In middle-school, Katy’s art class was tasked to make masks of the sort
used in primitive societies’ rituals to symbolize those virtues which
such societies value—strength, bravery, martial expertise, that sort of
thing. Katy chose instead to make a spherical helmet in the shape of
an inflated pufferfish, that curious little fish whose only defense
against predators is to inflate itself to three times its normal size,
to make itself appear too large and spikey to be eaten. It was a
perfectly ridiculous choice, but masterfully executed: with the eyes
bugging out, the cheeks stretched absurdly behind pursed lips—who knew
fish had lips?—it looked so desperate and determined that it almost
seemed human. When the class’s artwork was exhibited to the parents,
eyes invariably fell upon the pufferfish, followed by smiles, and
often, out-loud laughter.

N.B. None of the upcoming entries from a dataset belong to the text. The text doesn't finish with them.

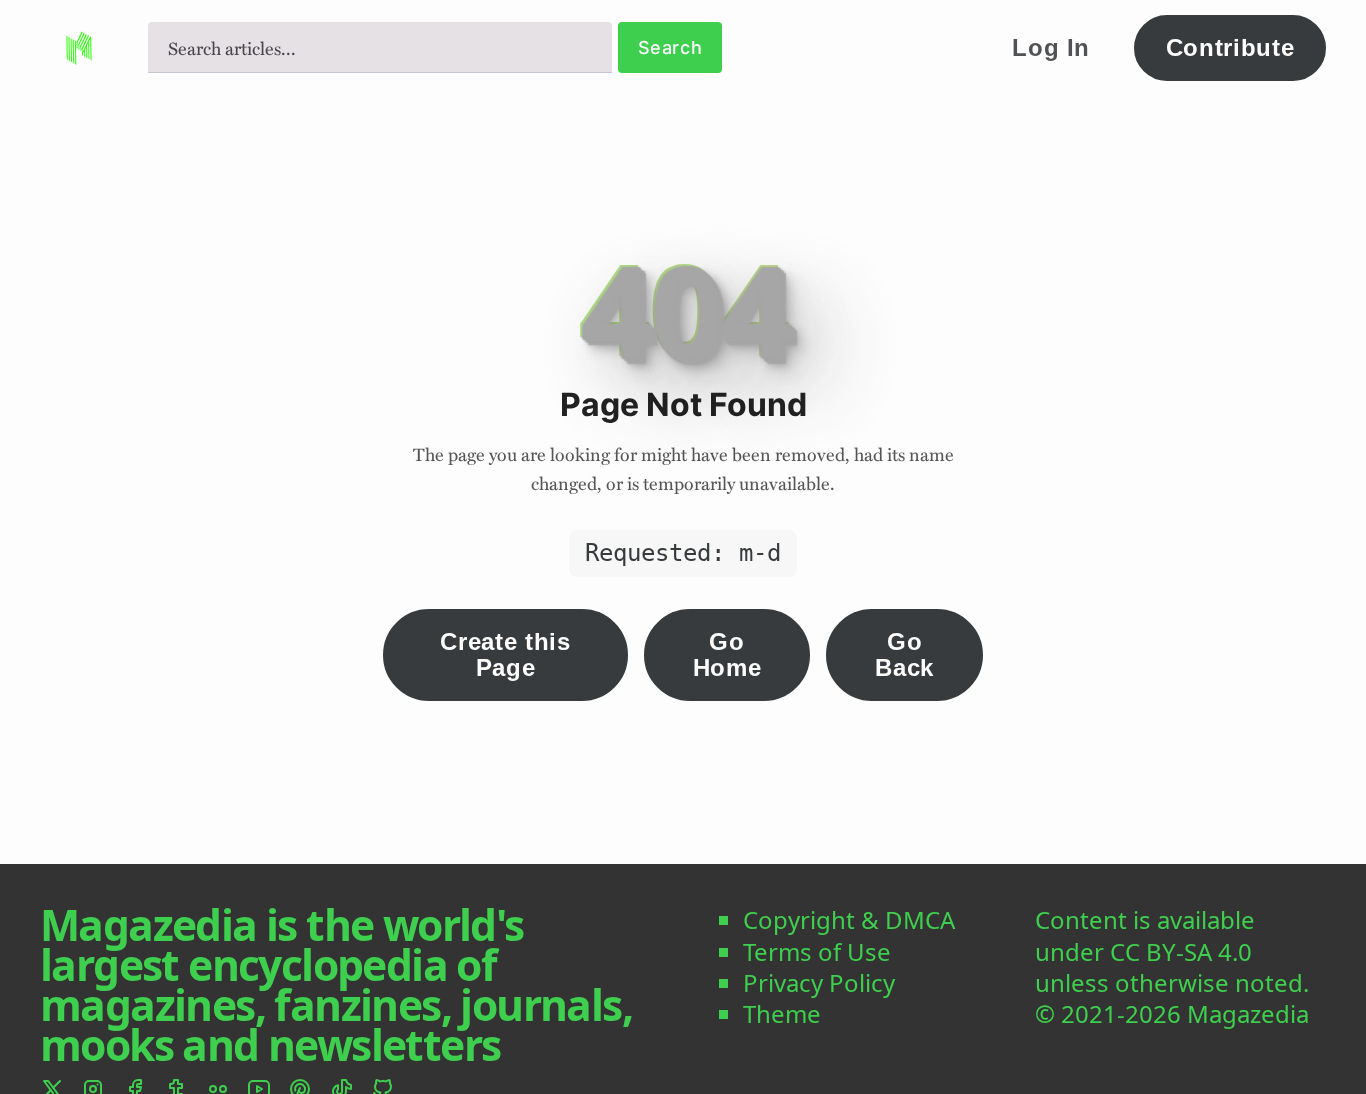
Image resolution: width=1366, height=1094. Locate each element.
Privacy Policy (819, 982)
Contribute (1230, 47)
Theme (782, 1013)
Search (670, 47)
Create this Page (505, 654)
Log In (1051, 47)
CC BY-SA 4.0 (1181, 951)
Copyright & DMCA (849, 919)
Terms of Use (817, 951)
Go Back (904, 654)
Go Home (727, 654)
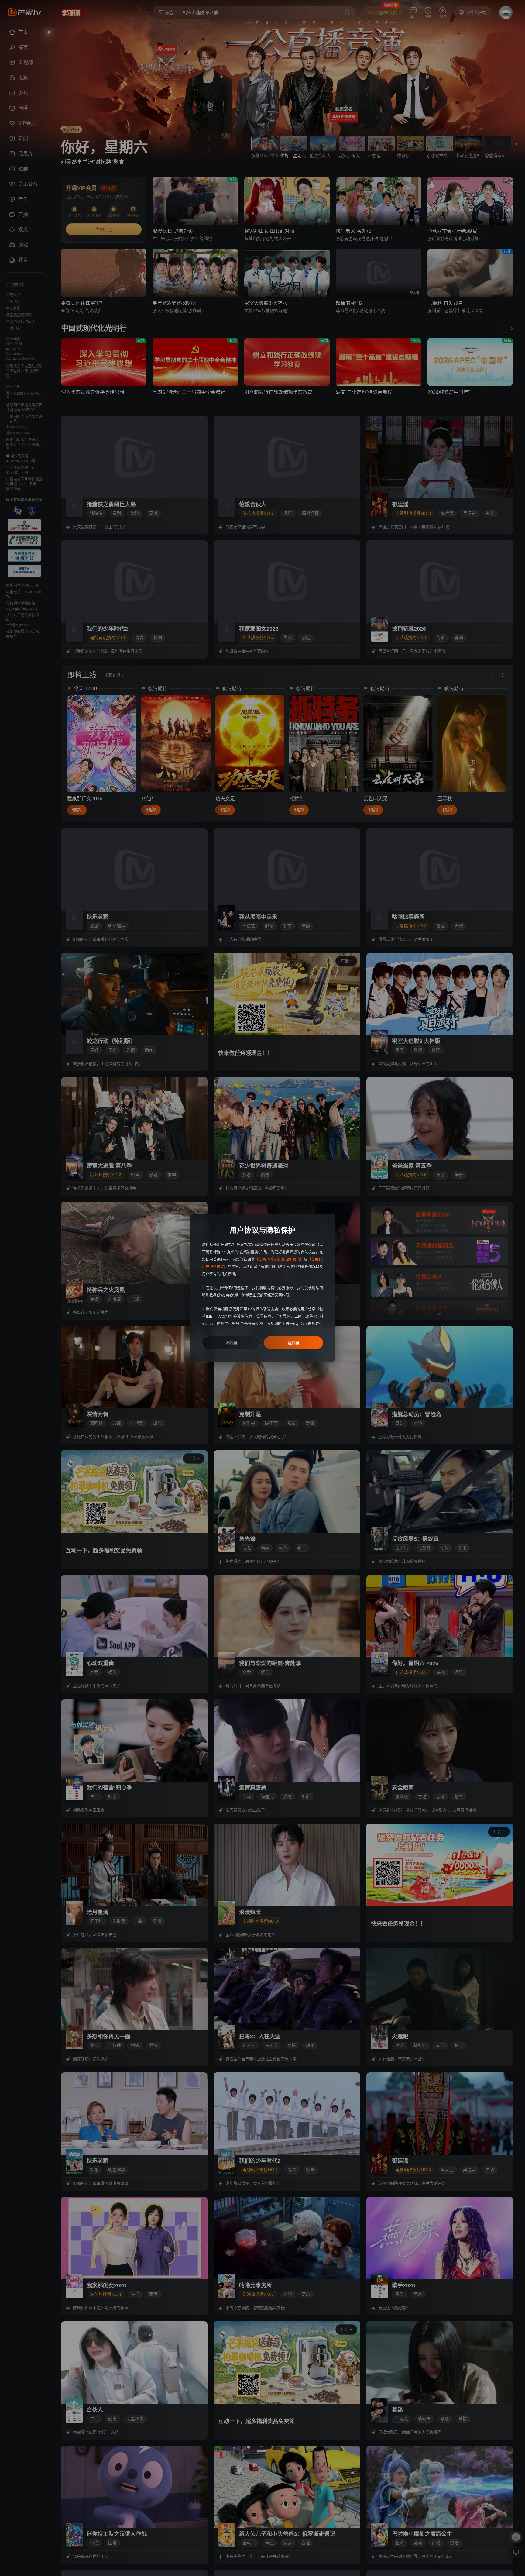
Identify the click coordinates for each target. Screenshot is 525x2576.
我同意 (294, 1343)
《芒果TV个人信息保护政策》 (279, 1259)
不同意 (232, 1343)
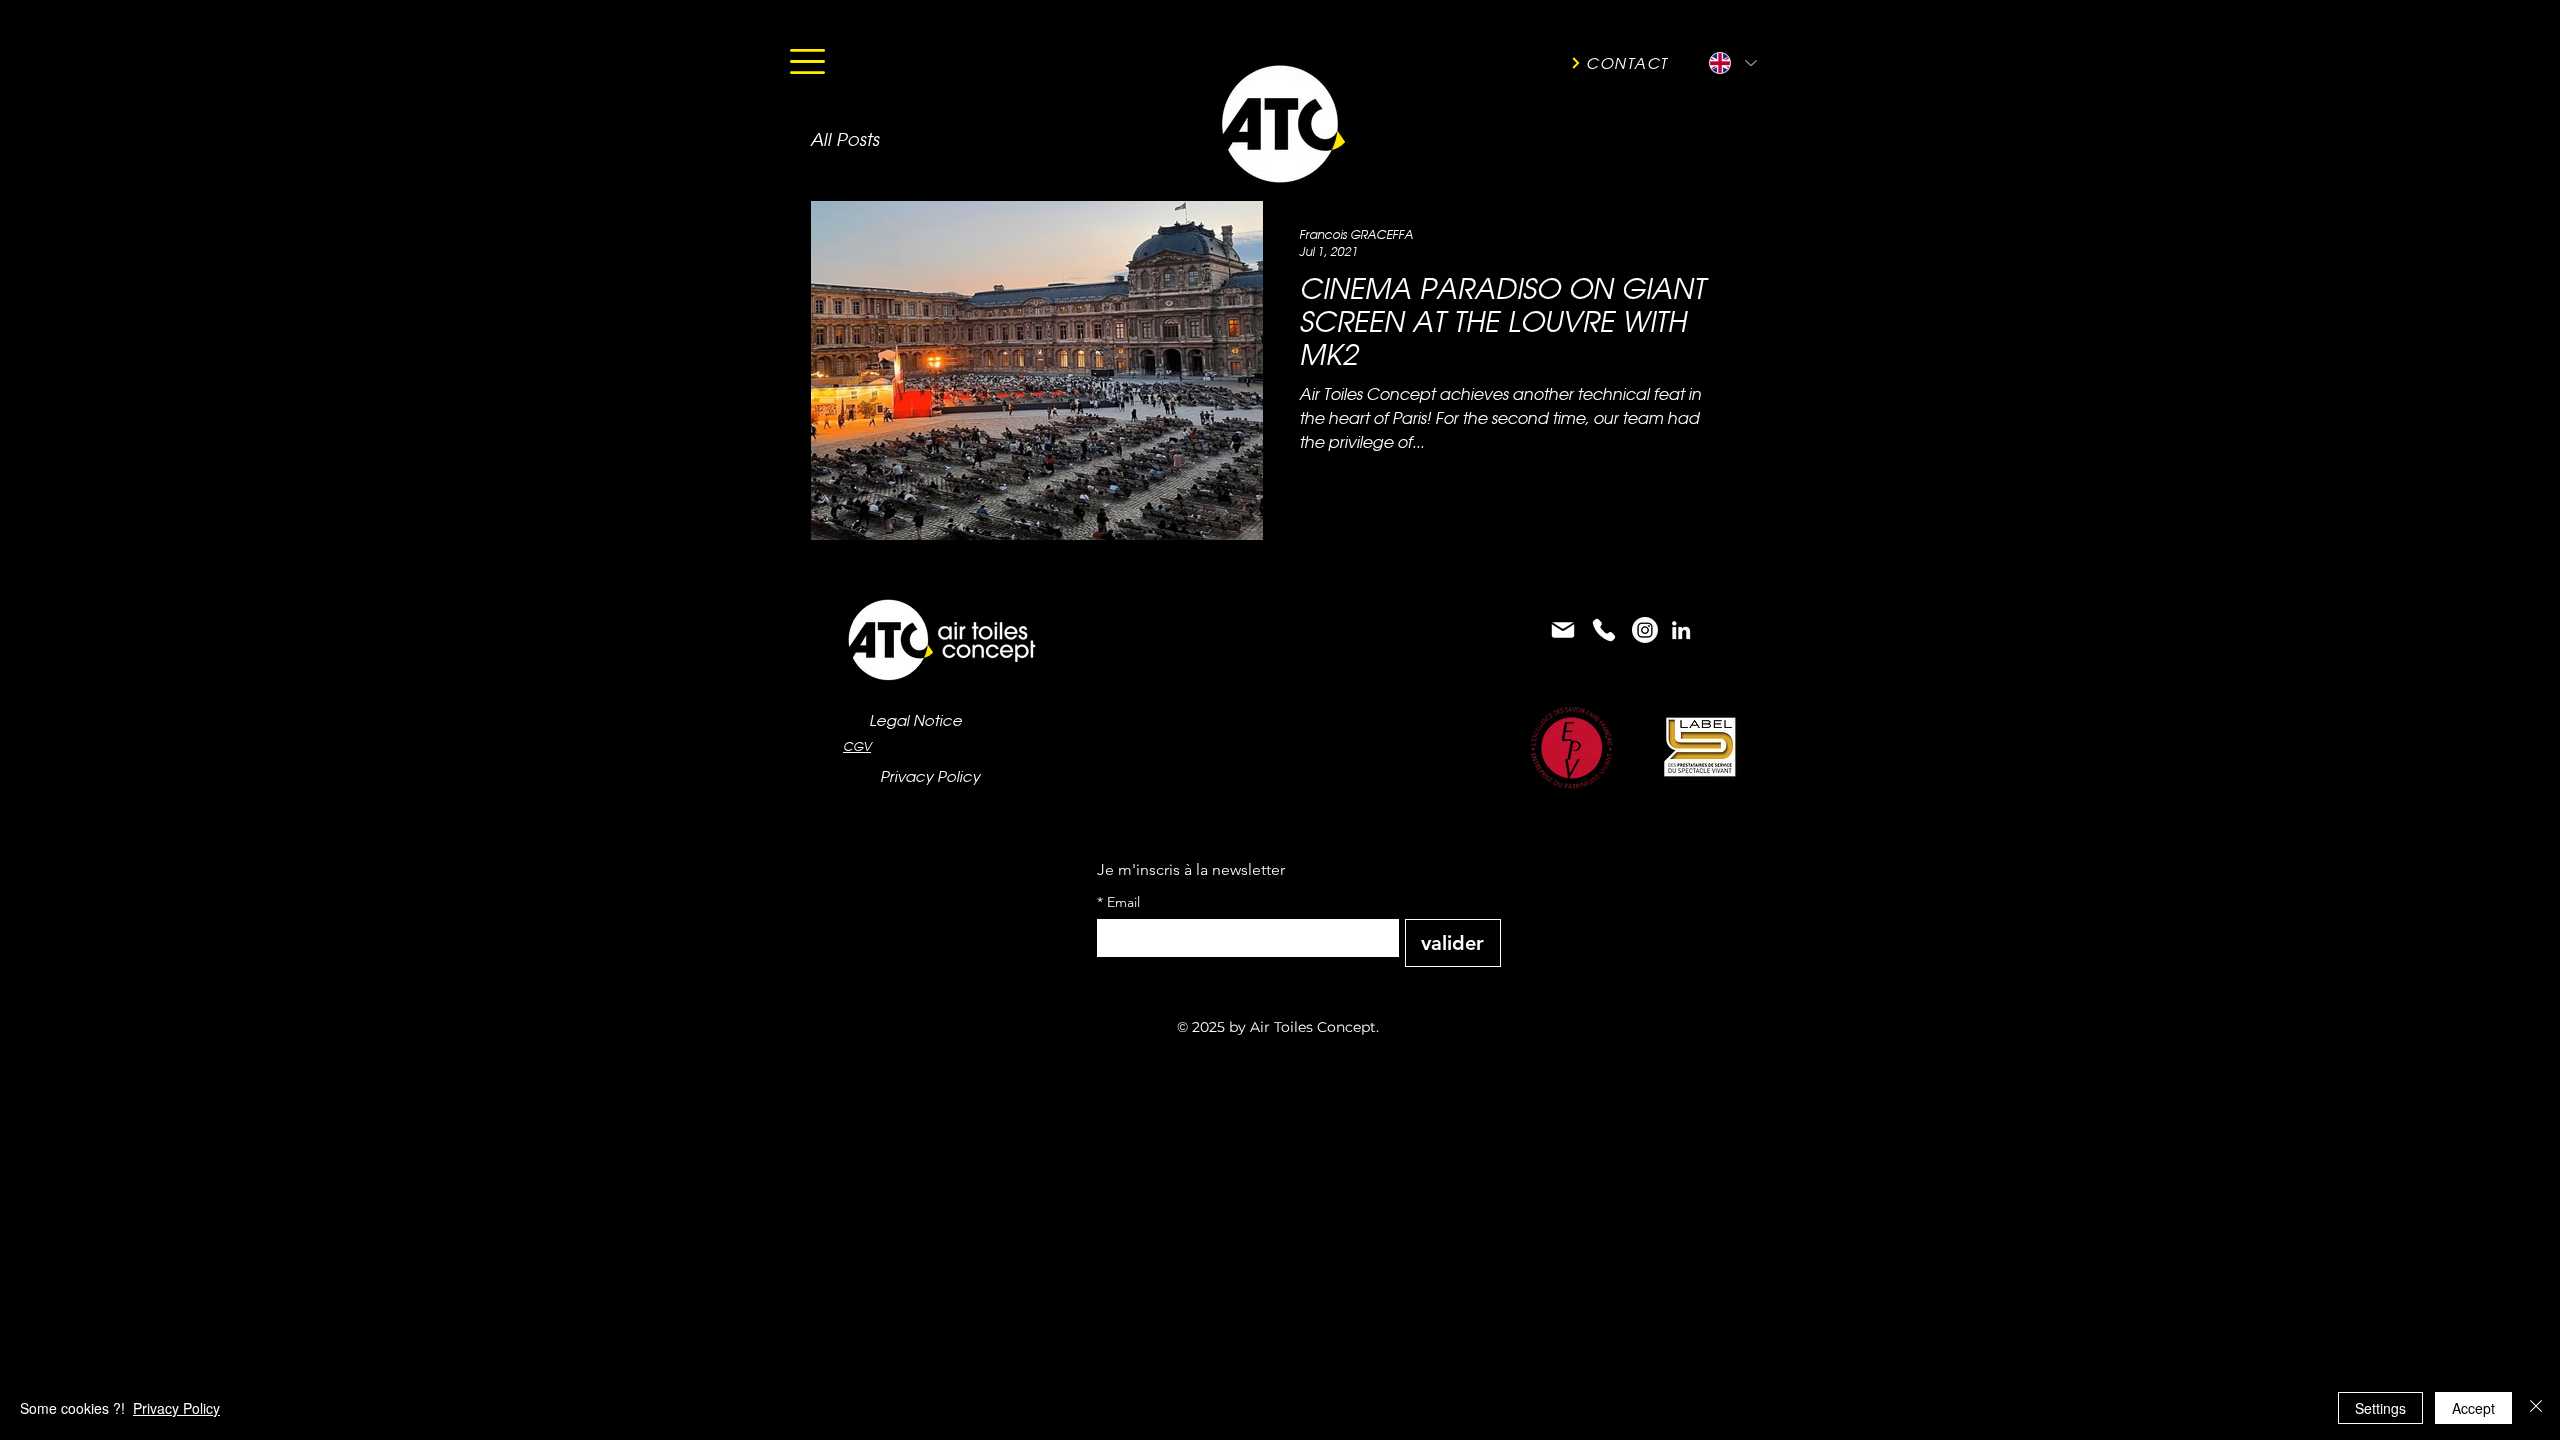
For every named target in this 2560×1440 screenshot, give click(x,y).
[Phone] (1604, 630)
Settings (2380, 1408)
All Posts (844, 139)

Its lasting effect, though, was to leave you
with a smile and perhaps a flicker of admiration for that little
survivor.
Katy then found that she could actually draw the pufferfish in such a
way as to capture that ridiculous determination. And she found that
drawing it that way for someone could elicit a smile. So she began to
leave it for people, sometimes but not always friends, whom she thought
needed encouragement, needed a smile and a little support in a dark
moment. Looking back, I think it was a kind of pixie dust she used to
bring support, warmth and kindness to world she knew is often less than
beautiful. So when you think upon the virtues which this award honors,
if you look at that tiny round pufferfish about to burst and you start
to smile just a little at the corners of your mouth, then maybe Katy
has sprinkled a little of that pixie dust on you, too. Pass it on.